Ailece diktiğimiz fidanlara gözümüz gibi bakacağız. Bu fidanlar büyüyecek. Ağaç olacaklar. Meyve verecekler. Meyvelerini hem biz yiyeceğiz hem de çocuklarımız yiyecekler. Belki de torunlarımız bile bu fidanların meyvelerini yiyecekler. Torunlarımız elini kiraza uzattığında:
“—Dedem ne iyi yapmış şu kirazı diktiğine…” diyecekler belki.
Belki elmalara bakıp, kayısıları tattıktan sonra:
“—Büyük annem keşke birkaç tane de armut yetiştirseydi.” diyecekler.

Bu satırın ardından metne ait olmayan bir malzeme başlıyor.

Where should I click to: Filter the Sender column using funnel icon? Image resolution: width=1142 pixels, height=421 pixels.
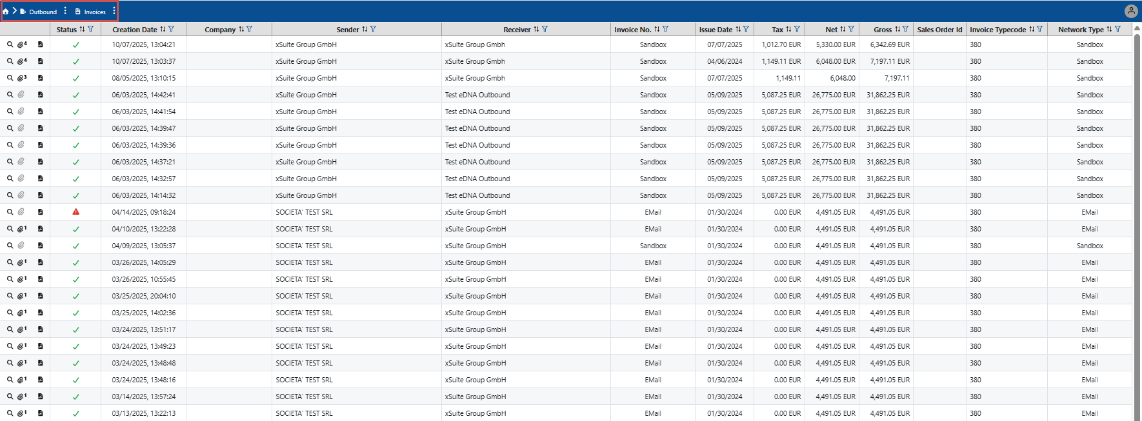coord(374,29)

Yetiştiremediklerimiz için bize sitem etseler de yetiştirdiklerimiz için teşekkür edeceklerini umuyorum. Çünkü biz yani ben, eşim, kızım ve oğlum; dedeme, anneme ve babama yetiştirdikleri için teşekkür ediyoruz. Yetiştiremedikleri için ise sitem ediyoruz.
Tıpkı meyve fidanları gibi ardımızda yetiştirdiğimiz eserlerimizle anıyor insanlar bizi. Başta yakınlarımız olmak üzere çevremizdeki insanlar, geçmişimizi değerlendirirken eserlerimize bakıyorlar. Nasıl yetiştiğimize, nasıl yetiştirdiğimize bakıyorlar. Ve neleri yetiştiremediğimize, hayatta neleri ıskaladığımıza bakıyorlar. Nerede ve neyi pas geçtiğimize, nerede hedefi on ikiden vurduğumuza bakıyorlar.
Özellikle gençlerimiz, iş başvurusu için gittikleri şirketlerin insan kaynakları departmanında, kendilerinin geçmişlerini sorgulayan taleplerle karşılaşıyorlar. Bilgi ve deneyimlerini önemsemenin yanı sıra İK direktörleri, işe alacakları adayların mazileri ile ilgili referanslara çok büyük önem veriyorlar. Çünkü insanların geçmişlerine bakarak, şu anki durumları ve gelecekleri hakkında bir fikir edinebiliriz.
Bu gün taşıdığımız unvan, toplumsal statümüz, çevremizdeki itibarımız, geçmişimizden bağımsız pozisyonlar değildir. Olumlu ya da olumsuz toplumsal kimliğimizi bu gün, birden bire, göz açıp kapayacak zamanda elde etmedik. Bu günkü duruşumuzun temelinde, dün yaşadıklarımızın harcı mevcuttur. O harç ve o temel getirdi bizi buralara. Geçmişteki gayretimizin ya da ataletimizin sonucu olarak bu gün buradaysak, yarın da bu günümüz geçmiş olacak. O halde kaliteli bir geçmiş oluşturmak bizim elimizde.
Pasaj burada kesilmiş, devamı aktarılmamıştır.